Robert D. Putnam is a scholar who studies American culture and who focuses his work on communities.  He wrote a book titled “Bowling Alone” that describes a sociological phenomenon in which more and more of our countrymen are bowling alone.

What was once a social game, to which people congregated in leagues, is turning into a solitary activity.  Bowling, of course, is not Putnam’s real concern.  His interest is in the disconnection that characterizes our culture more and more.  He notes that it has invaded the church as well as the bowling alley.

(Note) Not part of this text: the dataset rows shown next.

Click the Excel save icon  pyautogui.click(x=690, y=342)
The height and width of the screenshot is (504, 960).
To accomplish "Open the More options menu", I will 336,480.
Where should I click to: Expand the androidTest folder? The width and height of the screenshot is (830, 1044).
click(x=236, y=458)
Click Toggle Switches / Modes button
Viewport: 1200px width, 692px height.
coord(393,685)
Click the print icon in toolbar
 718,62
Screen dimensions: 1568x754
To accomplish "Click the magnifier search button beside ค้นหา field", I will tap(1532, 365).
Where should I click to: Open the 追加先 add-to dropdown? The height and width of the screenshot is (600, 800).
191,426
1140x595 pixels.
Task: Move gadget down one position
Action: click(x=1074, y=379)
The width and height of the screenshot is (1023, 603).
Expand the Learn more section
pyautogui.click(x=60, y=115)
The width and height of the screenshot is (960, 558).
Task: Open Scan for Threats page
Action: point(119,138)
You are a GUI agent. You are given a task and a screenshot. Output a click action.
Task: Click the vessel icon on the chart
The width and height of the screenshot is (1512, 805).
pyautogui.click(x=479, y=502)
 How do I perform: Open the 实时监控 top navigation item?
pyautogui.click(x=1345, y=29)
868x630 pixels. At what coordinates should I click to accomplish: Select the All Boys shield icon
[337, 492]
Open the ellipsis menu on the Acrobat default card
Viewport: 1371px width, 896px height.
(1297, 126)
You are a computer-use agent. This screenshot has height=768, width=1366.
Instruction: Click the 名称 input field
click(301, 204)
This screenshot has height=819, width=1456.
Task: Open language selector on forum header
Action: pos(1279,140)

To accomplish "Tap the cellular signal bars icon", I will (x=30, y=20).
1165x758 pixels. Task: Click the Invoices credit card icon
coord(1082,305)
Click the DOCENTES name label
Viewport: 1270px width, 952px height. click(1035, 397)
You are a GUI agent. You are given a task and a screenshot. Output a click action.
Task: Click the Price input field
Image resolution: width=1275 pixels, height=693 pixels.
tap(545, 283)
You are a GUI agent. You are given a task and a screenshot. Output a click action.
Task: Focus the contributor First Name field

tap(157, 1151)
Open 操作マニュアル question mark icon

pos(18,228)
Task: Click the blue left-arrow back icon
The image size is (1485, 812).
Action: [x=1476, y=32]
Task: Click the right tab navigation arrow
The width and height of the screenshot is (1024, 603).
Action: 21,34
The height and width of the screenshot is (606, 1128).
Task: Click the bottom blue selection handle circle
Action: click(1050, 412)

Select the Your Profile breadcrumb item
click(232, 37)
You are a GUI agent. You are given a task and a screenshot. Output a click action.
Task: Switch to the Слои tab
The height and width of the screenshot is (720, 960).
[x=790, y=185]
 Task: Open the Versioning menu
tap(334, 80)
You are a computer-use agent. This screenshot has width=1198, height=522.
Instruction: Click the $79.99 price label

His observations appear more faithful to the reality we see around us than the notion of a church that is “one, holy, catholic and apostolic,” as we recite each Sunday – with emphasis on the “one.”  In an age of proliferating denominations, epidemic divorce and families rent asunder, how can we find the unity of the promise of Pentecost?

We will see it if we look through the eyes of Samuel Wesley, who peered beyond his own demise and saw an England restored to worship . . . if we look through the eyes of St. Augustine, who stood with feet firmly planted in the City of Man and caught the vision of the City of God.

We will not stumble if we walk by faith and not by sight, if we walk not in our own strength but in the power of the Holy Spirit. The Lord has built this house, His church, and the Lord does not labor in vain.  Amen.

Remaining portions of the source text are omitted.